2.Dry Run
🧪 Dry Run with ROSE¶
ROSE supports dry runs to help you validate your machine learning surrogate workflows without actually executing simulations or launching jobs on HPC systems. This is useful for debugging workflow structure, verifying task generation, and ensuring that everything is connected properly before committing compute resources.
Example:¶
Running a Dry Run with SequentialActiveLearner
Below is a minimal example showing how to set up and perform a dry run using the SequentialActiveLearner
in ROSE.
import os
import sys
import asyncio
from rose.al.active_learner import SequentialActiveLearner
from radical.asyncflow import WorkflowEngine
async def rose_al():
# Enable dry run in the workflow engine
asyncflow = await WorkflowEngine.create(dry_run=True)
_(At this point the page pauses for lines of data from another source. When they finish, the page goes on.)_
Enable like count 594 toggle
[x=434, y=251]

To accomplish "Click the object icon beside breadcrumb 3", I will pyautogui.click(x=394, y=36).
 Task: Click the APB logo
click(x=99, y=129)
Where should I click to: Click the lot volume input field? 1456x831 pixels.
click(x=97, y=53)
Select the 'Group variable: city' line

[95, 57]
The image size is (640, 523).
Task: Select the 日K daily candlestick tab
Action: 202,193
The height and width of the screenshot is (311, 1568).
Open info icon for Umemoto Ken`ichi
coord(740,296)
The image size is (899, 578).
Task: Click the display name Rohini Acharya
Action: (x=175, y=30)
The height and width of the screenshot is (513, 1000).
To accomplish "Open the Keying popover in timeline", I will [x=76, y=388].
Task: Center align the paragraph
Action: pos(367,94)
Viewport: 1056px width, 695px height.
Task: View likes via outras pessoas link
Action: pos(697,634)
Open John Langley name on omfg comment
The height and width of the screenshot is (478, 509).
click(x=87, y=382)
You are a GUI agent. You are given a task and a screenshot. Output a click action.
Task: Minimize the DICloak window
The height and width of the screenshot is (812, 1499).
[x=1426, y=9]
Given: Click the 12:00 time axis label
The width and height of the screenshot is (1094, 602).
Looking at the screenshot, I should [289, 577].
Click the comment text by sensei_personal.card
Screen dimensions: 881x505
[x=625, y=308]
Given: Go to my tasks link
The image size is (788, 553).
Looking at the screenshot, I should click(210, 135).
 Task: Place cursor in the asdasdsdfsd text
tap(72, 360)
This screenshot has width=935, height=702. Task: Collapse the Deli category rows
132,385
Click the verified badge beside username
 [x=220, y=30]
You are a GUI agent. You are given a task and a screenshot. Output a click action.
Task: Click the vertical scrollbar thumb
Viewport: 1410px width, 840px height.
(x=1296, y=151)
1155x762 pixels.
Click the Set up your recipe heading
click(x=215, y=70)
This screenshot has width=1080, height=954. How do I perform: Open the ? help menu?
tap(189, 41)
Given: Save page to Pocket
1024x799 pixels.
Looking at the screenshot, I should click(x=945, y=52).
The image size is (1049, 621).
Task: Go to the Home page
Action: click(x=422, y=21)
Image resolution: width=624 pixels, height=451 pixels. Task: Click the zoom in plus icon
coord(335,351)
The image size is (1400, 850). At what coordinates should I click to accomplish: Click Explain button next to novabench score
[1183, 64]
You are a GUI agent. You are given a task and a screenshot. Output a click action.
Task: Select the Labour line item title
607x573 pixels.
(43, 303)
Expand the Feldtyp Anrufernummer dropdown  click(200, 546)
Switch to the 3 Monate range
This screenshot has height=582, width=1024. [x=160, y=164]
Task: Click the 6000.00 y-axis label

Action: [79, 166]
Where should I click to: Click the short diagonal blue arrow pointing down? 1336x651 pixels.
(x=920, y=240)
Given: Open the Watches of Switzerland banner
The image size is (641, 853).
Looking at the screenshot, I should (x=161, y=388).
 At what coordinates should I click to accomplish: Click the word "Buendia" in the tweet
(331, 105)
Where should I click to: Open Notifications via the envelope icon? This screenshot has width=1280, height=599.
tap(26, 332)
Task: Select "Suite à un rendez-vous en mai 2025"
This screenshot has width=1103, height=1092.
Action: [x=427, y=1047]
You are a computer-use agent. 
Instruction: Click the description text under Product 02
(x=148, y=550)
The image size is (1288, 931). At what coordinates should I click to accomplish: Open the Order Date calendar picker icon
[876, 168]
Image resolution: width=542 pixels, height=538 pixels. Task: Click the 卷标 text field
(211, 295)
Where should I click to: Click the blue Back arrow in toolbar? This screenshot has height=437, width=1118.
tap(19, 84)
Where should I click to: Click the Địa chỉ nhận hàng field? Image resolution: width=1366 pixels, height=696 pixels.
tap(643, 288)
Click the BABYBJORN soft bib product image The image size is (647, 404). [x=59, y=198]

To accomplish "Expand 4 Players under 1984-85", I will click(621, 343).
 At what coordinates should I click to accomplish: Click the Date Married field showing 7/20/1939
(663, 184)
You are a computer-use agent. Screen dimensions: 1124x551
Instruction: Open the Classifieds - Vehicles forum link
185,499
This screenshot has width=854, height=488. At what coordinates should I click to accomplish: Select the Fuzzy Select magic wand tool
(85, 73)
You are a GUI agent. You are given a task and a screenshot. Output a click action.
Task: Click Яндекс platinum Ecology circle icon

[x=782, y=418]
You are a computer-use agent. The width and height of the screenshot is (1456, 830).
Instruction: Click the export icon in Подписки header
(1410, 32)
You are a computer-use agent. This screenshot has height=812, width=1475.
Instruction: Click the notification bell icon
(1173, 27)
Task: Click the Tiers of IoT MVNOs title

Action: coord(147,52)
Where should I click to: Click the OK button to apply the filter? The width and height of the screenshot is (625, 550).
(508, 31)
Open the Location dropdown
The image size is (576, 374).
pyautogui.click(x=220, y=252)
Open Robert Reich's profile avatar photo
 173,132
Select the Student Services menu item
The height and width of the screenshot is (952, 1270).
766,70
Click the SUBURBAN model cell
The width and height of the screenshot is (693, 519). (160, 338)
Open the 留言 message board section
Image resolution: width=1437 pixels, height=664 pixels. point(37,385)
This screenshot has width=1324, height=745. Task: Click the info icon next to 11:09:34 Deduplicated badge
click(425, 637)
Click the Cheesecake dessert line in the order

# Create an active learner with the workflow engine
acl = SequentialActiveLearner(asyncflow)
# Path to your training script or code
code_path = f'{sys.executable} {os.getcwd()}'
# Now use `acl` to define and simulate the workflow...
# (e.g., acl.run(...), acl.sample(...), etc.)
# During dry run, tasks will be logged but not executed.
Run the async function
asyncio.run(rose_al())
✅ What Happens in a Dry Run?¶
-
Tasks are created and scheduled, but not actually run.
-
ROSE logs the task definitions, dependencies, and flow structure.
-
Useful for catching configuration errors or invalid paths before real execution.